Exercise directions.
Return exactly the run of lines that begins at the line containing "Screen dimensions: 450x429" and ends at the last line of the material below; pictures stay out.

Records for this task.

===

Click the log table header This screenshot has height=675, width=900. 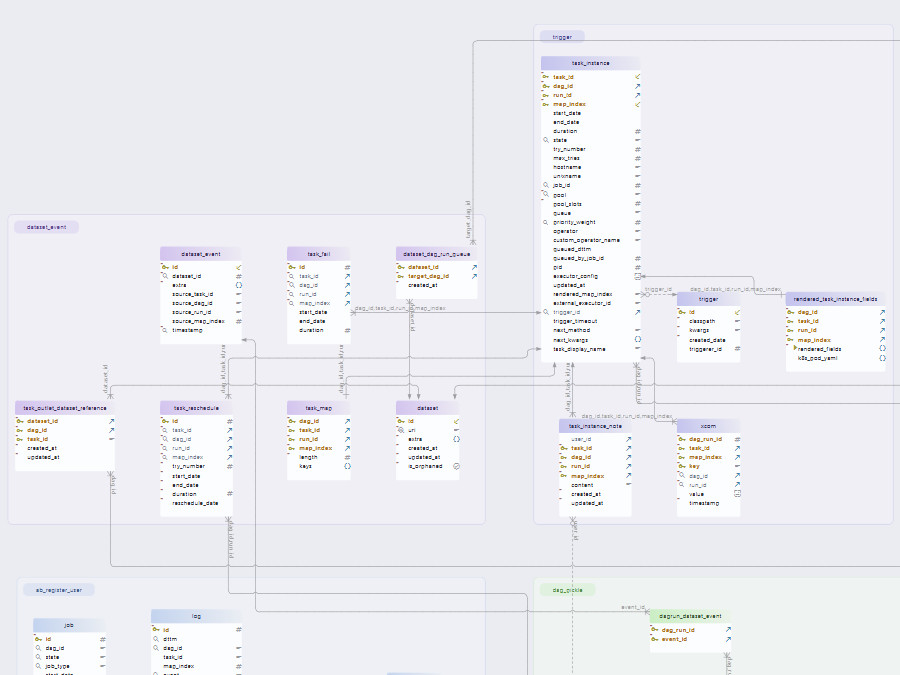click(x=197, y=615)
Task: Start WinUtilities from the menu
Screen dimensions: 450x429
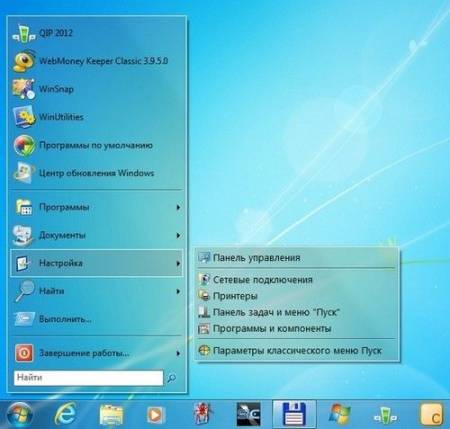Action: (x=97, y=117)
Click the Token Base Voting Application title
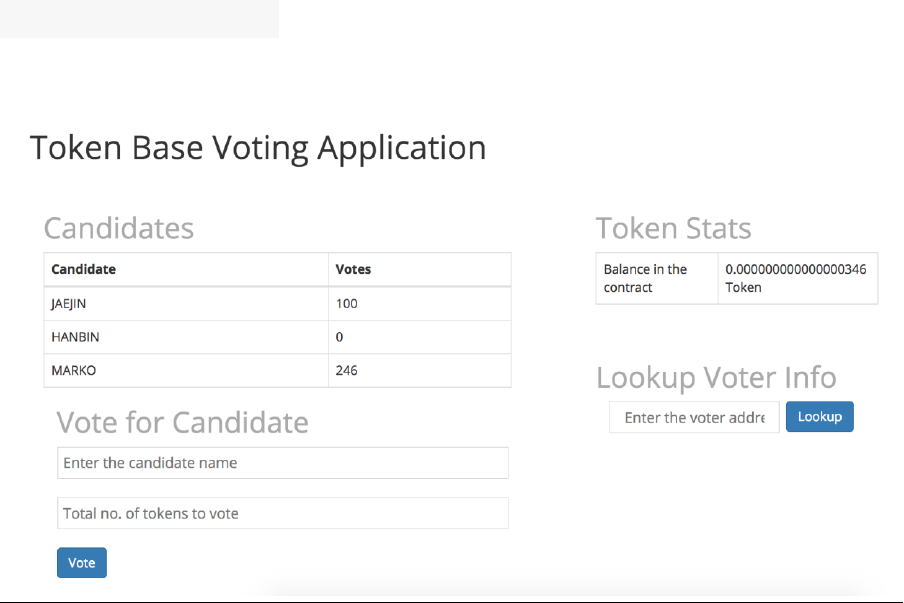 [258, 148]
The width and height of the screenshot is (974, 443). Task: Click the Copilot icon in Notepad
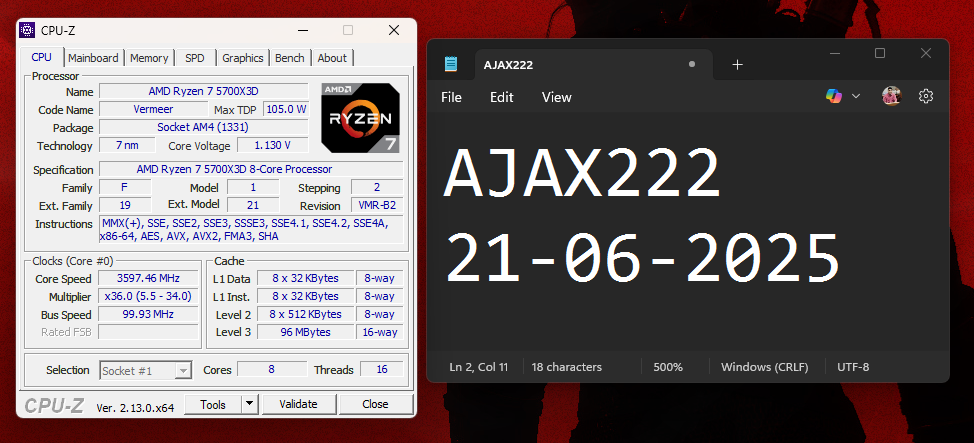pyautogui.click(x=834, y=96)
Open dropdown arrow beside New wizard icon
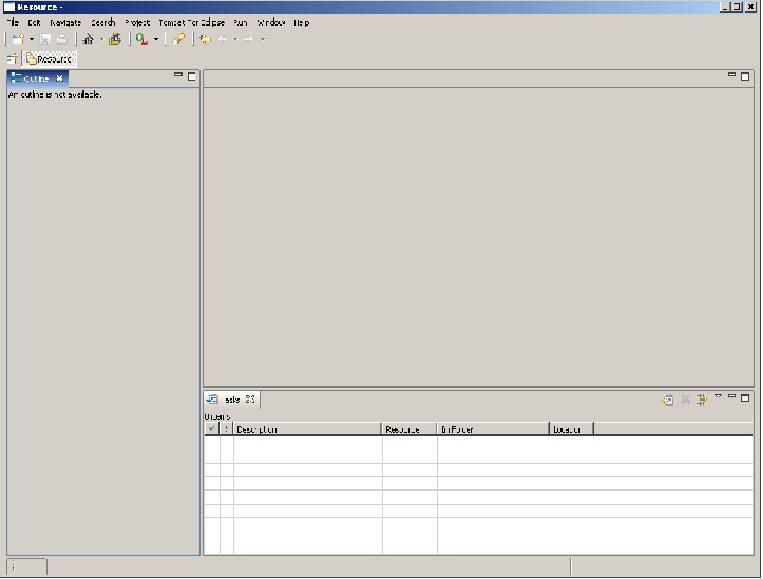 32,39
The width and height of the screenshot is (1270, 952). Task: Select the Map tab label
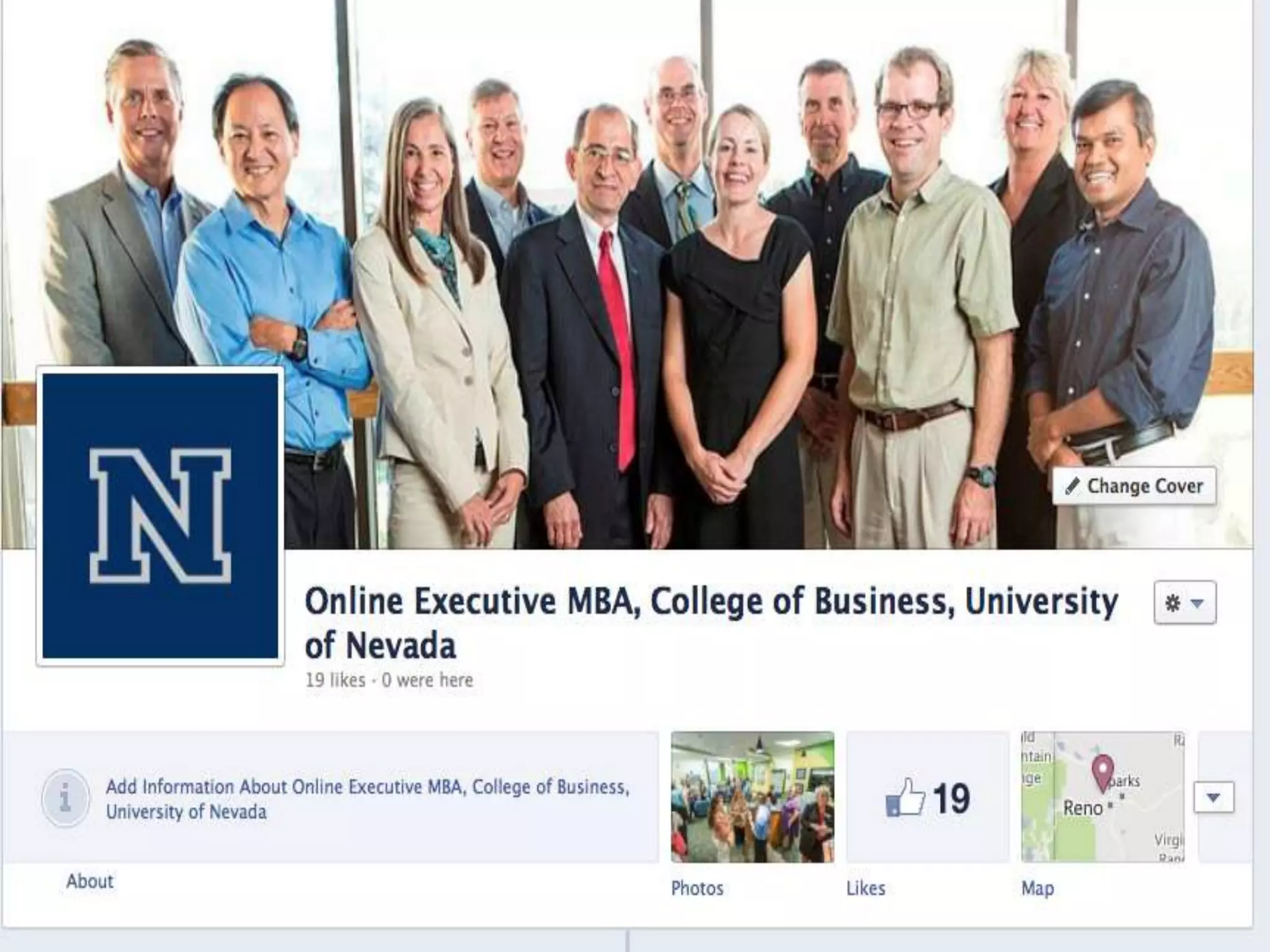1037,888
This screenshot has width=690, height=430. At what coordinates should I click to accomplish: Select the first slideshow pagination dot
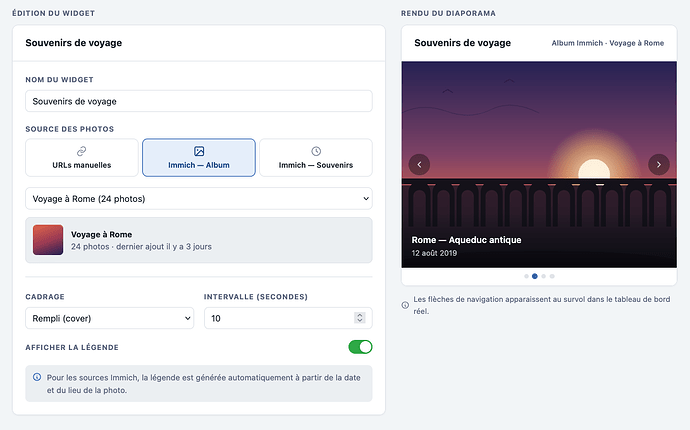tap(526, 276)
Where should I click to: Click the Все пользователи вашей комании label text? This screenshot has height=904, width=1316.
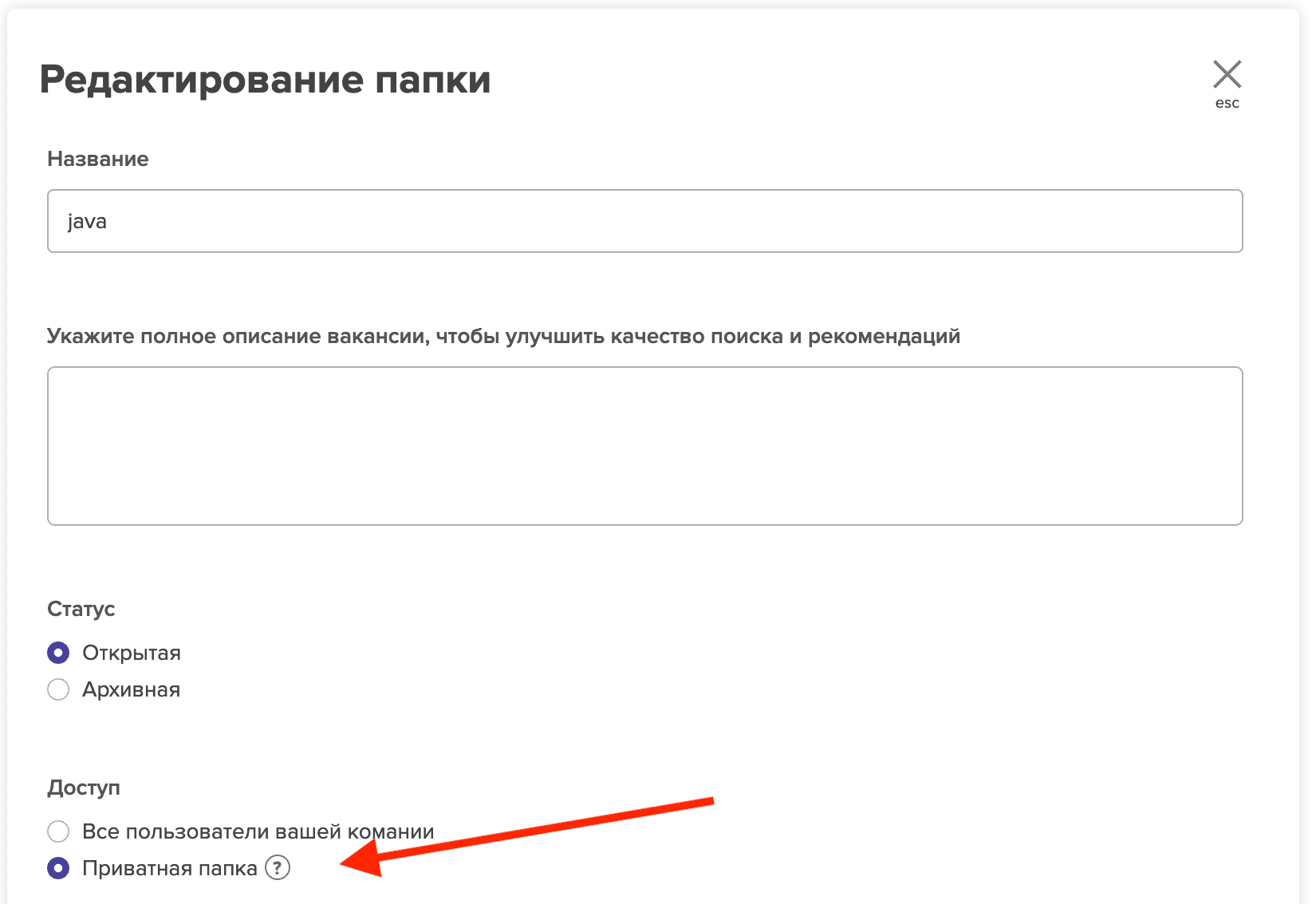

===

Exercise response.
Screen dimensions: 450x429
Action: (x=97, y=117)
Click the Token Base Voting Application title
 [258, 148]
The width and height of the screenshot is (974, 443). Task: Click the Copilot icon in Notepad
pyautogui.click(x=834, y=96)
Open dropdown arrow beside New wizard icon
 32,39
The width and height of the screenshot is (1270, 952). Task: Select the Map tab label
1037,888
This screenshot has width=690, height=430. At what coordinates should I click to accomplish: Select the first slideshow pagination dot
tap(526, 276)
Where should I click to: Click the Все пользователи вашей комании label text? This screenshot has height=904, width=1316.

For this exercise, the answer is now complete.